**Excerpt**
0

I have a Kafka cluster deployed by Strimzi and Apicurio Registry for Kafka schema registry.

I am hoping to use AvroConverter in the JDBC sink connector to sink data from Kafka to TimescaleDB.

Here is my Kafka Connect Dockerfile:

FROM docker.io/alpine:3.17.3 AS builder
USER root:root
RUN mkdir -p /opt/kafka/plugins/ \
  # jdbc-connector-for-apache-kafka
  # https://github.com/aiven/jdbc-connector-for-apache-kafka
  && wget --no-verbose --output-document=jdbc-connector-for-apache-kafka.zip https://github.com/aiven/jdbc-connector-for-apache-kafka/releases/download/v6.8.0/jdbc-connector-for-apache-kafka-6.8.0.zip \
  && unzip jdbc-connector-for-apache-kafka.zip -d /opt/kafka/plugins/ \
  && rm -f jdbc-connector-for-apache-kafka.zip
USER 1001

FROM quay.io/strimzi/kafka:0.34.0-kafka-3.4.0
USER root:root
COPY --from=builder /opt/kafka/plugins/ /opt/kafka/plugins/
USER 1001

My Kafka Connect:

apiVersion: kafka.strimzi.io/v1beta2
kind: KafkaConnect
metadata:
  name: hm-kafka-iot-kafka-connect
  namespace: hm-kafka
  annotations:
    strimzi.io/use-connector-resources: "true"

**What to do**
a – According to the Kafka Connect post, which converter does the author hope to use in the JDBC sink connector?
b – Express the stretch of entries from their start through the line containing "Looking at the screenshot, I should pyautogui.click(x=94, y=83)." as a Markdown table with two columns, Number and Entry line, giving each line its own row and leaving out blank lines.

**Records to process**
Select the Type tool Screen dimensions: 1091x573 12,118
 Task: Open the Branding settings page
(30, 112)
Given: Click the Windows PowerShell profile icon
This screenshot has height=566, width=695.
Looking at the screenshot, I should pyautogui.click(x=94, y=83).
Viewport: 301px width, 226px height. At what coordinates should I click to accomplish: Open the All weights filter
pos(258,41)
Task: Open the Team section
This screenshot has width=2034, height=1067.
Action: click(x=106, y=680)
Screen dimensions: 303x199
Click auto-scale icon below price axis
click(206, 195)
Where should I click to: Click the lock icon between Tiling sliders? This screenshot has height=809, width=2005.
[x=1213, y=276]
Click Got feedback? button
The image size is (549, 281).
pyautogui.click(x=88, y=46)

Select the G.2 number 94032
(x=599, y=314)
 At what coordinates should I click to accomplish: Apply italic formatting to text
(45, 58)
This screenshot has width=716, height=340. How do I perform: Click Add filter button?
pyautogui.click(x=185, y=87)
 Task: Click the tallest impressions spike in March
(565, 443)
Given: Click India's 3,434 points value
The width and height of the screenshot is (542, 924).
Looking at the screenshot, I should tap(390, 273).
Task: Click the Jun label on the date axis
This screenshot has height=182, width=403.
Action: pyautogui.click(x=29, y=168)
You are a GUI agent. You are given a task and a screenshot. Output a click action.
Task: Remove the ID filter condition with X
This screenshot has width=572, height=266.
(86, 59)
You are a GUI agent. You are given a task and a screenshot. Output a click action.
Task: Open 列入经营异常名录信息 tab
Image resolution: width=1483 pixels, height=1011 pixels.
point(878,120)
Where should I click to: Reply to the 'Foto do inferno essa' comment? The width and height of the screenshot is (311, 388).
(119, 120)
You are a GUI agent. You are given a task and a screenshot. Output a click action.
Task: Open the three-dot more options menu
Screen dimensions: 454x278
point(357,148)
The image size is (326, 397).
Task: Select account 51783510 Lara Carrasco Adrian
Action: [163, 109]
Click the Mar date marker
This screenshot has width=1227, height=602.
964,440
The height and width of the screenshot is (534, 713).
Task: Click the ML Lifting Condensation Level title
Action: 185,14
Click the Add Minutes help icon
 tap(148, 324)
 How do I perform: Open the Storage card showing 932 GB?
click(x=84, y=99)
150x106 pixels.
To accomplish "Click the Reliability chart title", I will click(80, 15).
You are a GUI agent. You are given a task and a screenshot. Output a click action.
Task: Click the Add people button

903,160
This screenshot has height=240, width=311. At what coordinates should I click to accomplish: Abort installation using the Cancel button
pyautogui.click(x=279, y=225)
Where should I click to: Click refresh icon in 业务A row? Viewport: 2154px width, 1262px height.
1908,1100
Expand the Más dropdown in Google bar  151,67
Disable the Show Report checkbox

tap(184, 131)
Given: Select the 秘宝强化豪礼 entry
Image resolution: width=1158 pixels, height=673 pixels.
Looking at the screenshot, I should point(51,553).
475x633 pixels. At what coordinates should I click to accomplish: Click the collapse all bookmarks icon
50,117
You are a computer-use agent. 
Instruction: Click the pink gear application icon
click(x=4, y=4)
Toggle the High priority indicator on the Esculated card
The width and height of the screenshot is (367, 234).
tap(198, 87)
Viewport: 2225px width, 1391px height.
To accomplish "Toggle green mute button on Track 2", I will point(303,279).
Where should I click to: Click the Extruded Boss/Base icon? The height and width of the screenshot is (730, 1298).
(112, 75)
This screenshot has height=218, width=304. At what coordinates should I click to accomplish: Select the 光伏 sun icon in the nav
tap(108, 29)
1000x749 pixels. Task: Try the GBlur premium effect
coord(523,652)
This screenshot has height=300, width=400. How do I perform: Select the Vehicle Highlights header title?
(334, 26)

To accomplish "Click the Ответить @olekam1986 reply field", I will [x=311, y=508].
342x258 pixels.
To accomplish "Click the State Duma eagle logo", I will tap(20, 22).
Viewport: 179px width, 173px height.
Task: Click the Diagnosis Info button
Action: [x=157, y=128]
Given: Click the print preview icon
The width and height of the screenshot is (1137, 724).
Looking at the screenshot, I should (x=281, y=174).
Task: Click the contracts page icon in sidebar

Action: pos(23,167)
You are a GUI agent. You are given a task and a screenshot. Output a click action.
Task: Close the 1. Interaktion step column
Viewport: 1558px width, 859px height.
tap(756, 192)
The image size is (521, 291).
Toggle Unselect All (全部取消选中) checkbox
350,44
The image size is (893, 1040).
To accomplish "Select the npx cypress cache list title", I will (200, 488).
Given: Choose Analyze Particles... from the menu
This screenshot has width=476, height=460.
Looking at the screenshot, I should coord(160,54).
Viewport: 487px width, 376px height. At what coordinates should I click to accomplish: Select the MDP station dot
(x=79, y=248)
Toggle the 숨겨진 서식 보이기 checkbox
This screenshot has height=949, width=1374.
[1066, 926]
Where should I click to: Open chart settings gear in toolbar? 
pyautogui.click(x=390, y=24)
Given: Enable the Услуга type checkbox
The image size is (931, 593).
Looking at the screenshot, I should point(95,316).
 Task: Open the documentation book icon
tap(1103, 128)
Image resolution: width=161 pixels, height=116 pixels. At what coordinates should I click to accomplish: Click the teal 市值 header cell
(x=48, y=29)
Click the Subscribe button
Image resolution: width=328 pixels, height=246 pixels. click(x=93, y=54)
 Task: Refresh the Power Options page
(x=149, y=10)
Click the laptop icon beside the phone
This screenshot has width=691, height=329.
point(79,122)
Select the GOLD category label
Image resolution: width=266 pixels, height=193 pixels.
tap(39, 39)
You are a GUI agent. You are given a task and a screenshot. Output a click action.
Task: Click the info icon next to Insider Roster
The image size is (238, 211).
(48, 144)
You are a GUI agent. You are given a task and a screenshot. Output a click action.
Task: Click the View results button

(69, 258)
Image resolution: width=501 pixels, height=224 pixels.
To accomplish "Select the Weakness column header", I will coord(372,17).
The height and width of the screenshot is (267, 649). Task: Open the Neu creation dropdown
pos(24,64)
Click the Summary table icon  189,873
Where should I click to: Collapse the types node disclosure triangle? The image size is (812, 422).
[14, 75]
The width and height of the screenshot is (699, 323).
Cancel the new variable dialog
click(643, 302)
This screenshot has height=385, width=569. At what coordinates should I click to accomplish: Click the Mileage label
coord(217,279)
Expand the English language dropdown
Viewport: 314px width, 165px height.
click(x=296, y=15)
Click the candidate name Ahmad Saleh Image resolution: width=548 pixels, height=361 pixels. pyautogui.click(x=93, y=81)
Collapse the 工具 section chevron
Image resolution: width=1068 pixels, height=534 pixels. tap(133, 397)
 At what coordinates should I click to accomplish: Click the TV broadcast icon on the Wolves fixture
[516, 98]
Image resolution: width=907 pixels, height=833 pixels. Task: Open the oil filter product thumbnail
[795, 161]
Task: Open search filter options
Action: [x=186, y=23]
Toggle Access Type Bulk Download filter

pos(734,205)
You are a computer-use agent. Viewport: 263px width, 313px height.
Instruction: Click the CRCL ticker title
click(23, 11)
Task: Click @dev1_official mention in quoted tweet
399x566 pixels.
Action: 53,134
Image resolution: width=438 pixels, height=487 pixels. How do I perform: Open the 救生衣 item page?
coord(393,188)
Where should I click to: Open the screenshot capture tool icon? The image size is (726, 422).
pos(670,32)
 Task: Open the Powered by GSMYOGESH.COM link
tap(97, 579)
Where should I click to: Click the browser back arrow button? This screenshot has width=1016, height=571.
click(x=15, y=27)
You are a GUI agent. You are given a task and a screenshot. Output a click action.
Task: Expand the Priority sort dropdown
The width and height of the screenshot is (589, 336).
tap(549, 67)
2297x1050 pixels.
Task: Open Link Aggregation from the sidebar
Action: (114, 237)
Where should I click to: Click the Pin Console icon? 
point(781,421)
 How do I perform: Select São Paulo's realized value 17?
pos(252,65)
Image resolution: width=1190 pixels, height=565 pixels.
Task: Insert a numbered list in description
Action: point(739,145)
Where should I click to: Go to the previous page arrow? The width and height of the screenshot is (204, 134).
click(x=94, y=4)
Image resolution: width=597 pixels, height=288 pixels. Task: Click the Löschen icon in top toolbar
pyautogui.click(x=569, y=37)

**Solutions below**
a – AvroConverter

b –
| Number | Entry line |
|---|---|
| 1 | Select the Type tool Screen dimensions: 1091x573 12,118 |
| 2 |  Task: Open the Branding settings page |
| 3 | (30, 112) |
| 4 | Given: Click the Windows PowerShell profile icon |
| 5 | This screenshot has height=566, width=695. |
| 6 | Looking at the screenshot, I should pyautogui.click(x=94, y=83). |